The US Congress has approved almost $6 trillion to help the US economy and American households get through the pandemic. Of that amount, over $900 billion went to Americans as three separate Economic Impact Payments, or better known as stimulus checks.
Are stimulus check behind inflation?
A debate has been raging about just how much stimulus checks are to blame for the extended high inflation in the US. Critics of President Biden latched on to his words when he addressed tackling inflation with his Build Back Better plan and by improving US infrastructure at the Port of Baltimore in November. His remarks were said to be an admission that the $1,400 stimulus checks approved in the American Rescue Plan were responsible for a spike in inflation.
During the speech Biden talked about the supply chain issues the US has been experiencing in part because of inefficient infrastructure due to a lack of investment over decades. Addressing the disruption caused by the covid-19 pandemic and climate disasters, Biden said they have “a ripple effect” which end up “driving up prices here in America.”
Biden went on to say “The irony is people have more money now because of the first major piece of legislation I passed. You all got checks for $1,400.”
“If there’s nothing to buy and you got more money? You compete for getting it there. It creates a real problem,” he added. “What happens? Prices go up.”
How much are stimulus checks affecting inflation?
The effect of stimulus checks on inflation hasn’t been individually parsed out. They were part of numerous covid-19 relief measures like enhanced pandemic unemployment benefits, the enhanced Child Tax Credit with its advance payment scheme, Paycheck Protection Program and more. These have injected trillions of dollars into the economy, the American Rescue Plan (ARP) alone approved $1.9 trillion in covid-19 relief and stimulus.
The Federal Reserve Bank of San Francisco looked at the effect of the American Rescue Plan specifically on inflation. It found that Biden’s stimulus is temporarily ratcheting up inflation, but not causing “overheating” as has been suggested. Their analysis found that “the ARP, is expected to cause inflation to increase by about 0.3 percentage point in 2021 and by a bit more than 0.2 percentage point in 2022. The impact in 2023 is negligible.”
No fourth stimulus check on the horizon
The last round of stimulus checks was approved in March 2021 and most of the payments went out before the summer. Shortly after the first direct payments were sent, 6 out of 10 respondents to a Bankrate survey said those $1,400 checks wouldn’t last them a full three months. That statistic was cited as a reason to pass a fourth or even recurring stimulus checks by advocates in Congress. Despite continued calls from the public and organizations, lawmakers have ceased to moot such a plan.

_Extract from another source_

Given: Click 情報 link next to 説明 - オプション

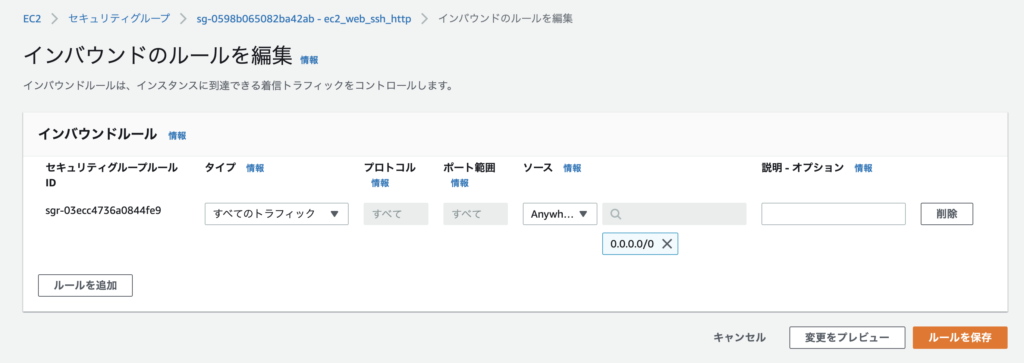Looking at the screenshot, I should pyautogui.click(x=863, y=168).
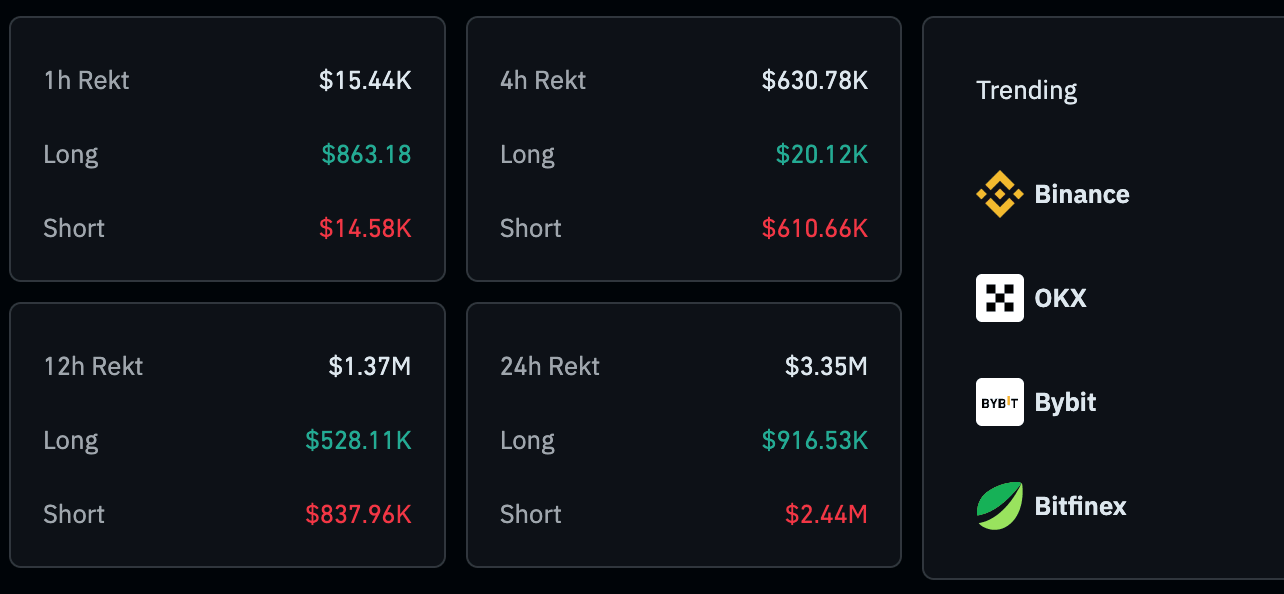
Task: Click the 1h Rekt total $15.44K
Action: pos(365,80)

Democrats are more focused on getting the Build Back Better Act through the Senate where it has languished since November. Included in the sweeping social and climate policy legislation is one measure that could bring additional direct payments to households with children. The ARP enhanced the Child Tax Credit for the 2021 fiscal year, but those changes have expired with the failure to pass the Build Back Better Act before the end of the year.
The 2021 Child Tax Credit began sending parents monthly instalments on the expanded tax credit in July. Studies in the months after the first payments hit bank accounts showed the helped American families still struggling. Most Americans used the monthly boost to their finances to cover essentials or pay down debt.
Extending the tax provision is one of the key measures Democrats would like to get through Congress but it has encountered opposition from Senator Joe Manchin. Democrats are looking at ways they could pare down the enhancements or put eligibility limits that would satisfy Manchin’s concerns but no agreement has been reached yet.